Authors. Cristina Morariu, Adrien Bibal, Rene Cutura, Benoit Frenay, Michael Sedlmair

Venue. TVCG (2022)

Materials. DOI link PDF supplemental

Abstract. A plethora of dimensionality reduction techniques have emerged over the past decades, leaving researchers and analysts with a wide variety of choices for reducing their data, all the more so given some techniques come with additional hyper-parametrization (e.g., t-SNE, UMAP, etc.). Recent studies are showing that people often use dimensionality reduction as a black-box regardless of the specific properties the method itself preserves. Hence, evaluating and comparing 2D embeddings is usually qualitatively decided, by setting embeddings side-by-side and letting human judgment decide which embedding is the best. In this work, we propose a quantitative way of evaluating embeddings, that nonetheless places human perception at the center.

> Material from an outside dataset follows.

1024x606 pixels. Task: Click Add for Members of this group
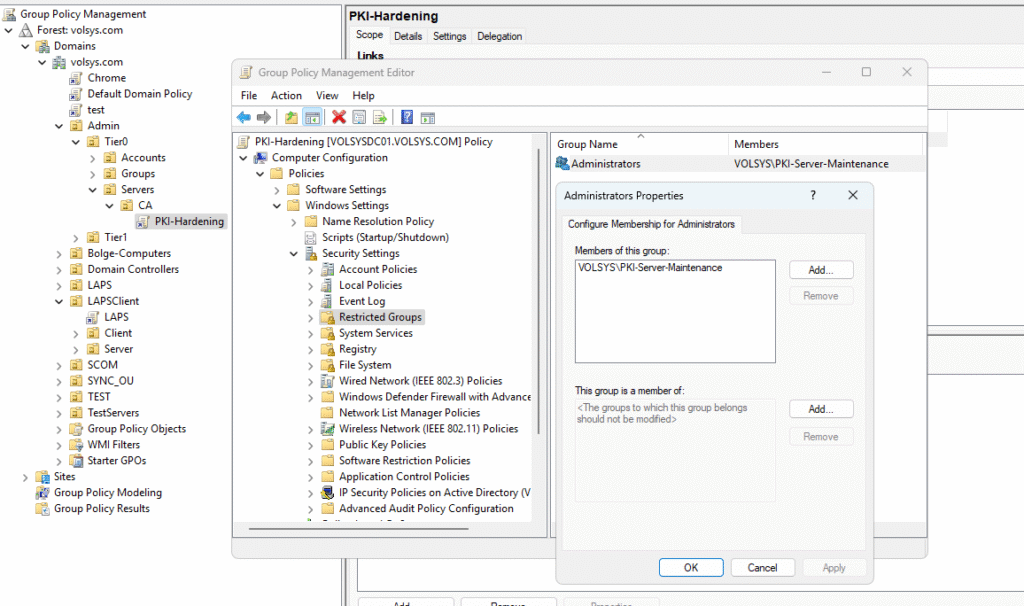click(x=820, y=270)
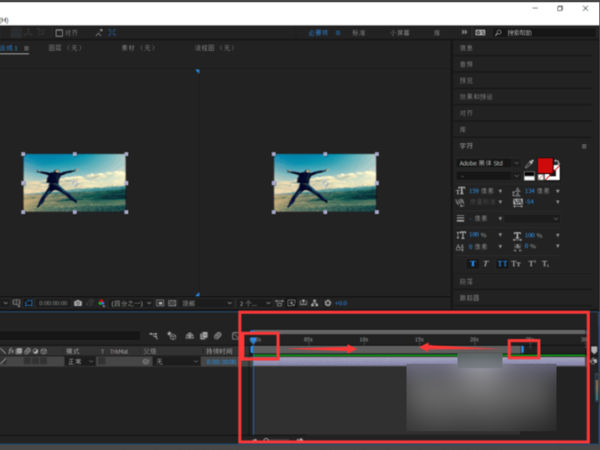This screenshot has width=600, height=450.
Task: Open the layer blend mode 正常 dropdown
Action: [79, 361]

We run a comparative study, where we ask people to select “good” and “misleading” views between scatterplots of low-dimensional embeddings of image datasets, simulating the way people usually select embeddings. We use the study data as labels for a set of quality metrics for a supervised machine learning model whose purpose is to discover and quantify what exactly people are looking for when deciding between embeddings. With the model as a proxy for human judgments, we use it to rank embeddings on new datasets, explain why they are relevant, and quantify the degree of subjectivity when people select preferred embeddings.

Acknowledgements. Funded by the Deutsche Forschungsgemeinschaft (DFG, German Research Foundation) – Project-ID 251654672 – TRR 161 (Project A08).